⟨
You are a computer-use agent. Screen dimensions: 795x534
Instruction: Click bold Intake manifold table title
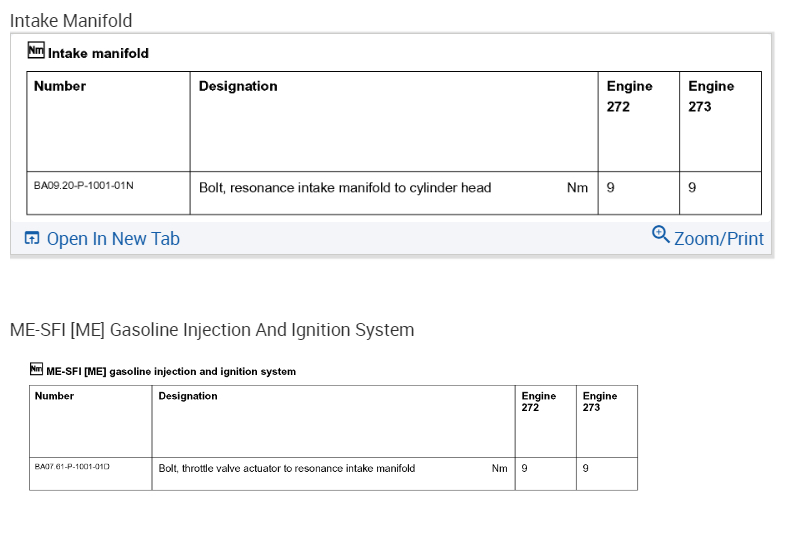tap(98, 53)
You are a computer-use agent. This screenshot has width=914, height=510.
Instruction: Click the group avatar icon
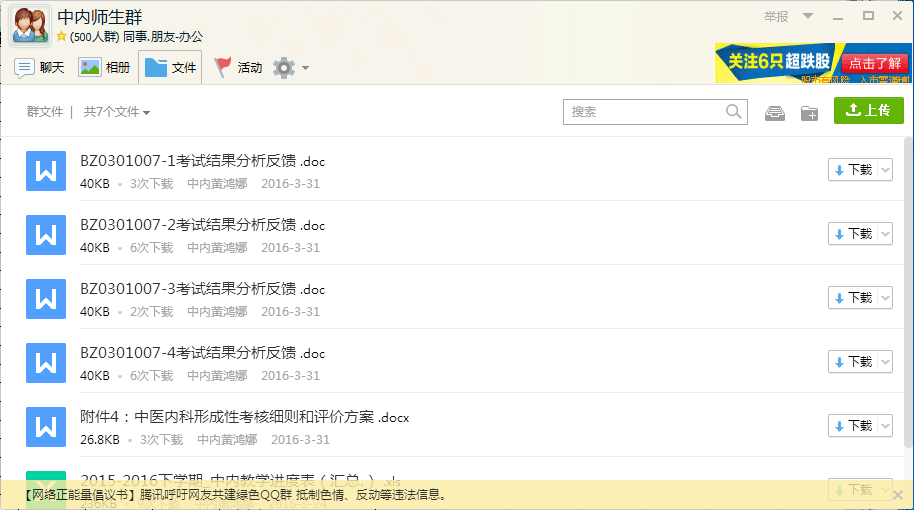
⟩
* [What is needed]:
Whenever the word "agent" appears in a line of the listing, report that line.

* [Task result]:
You are a computer-use agent. Screen dimensions: 795x534
You are a computer-use agent. This screenshot has width=914, height=510.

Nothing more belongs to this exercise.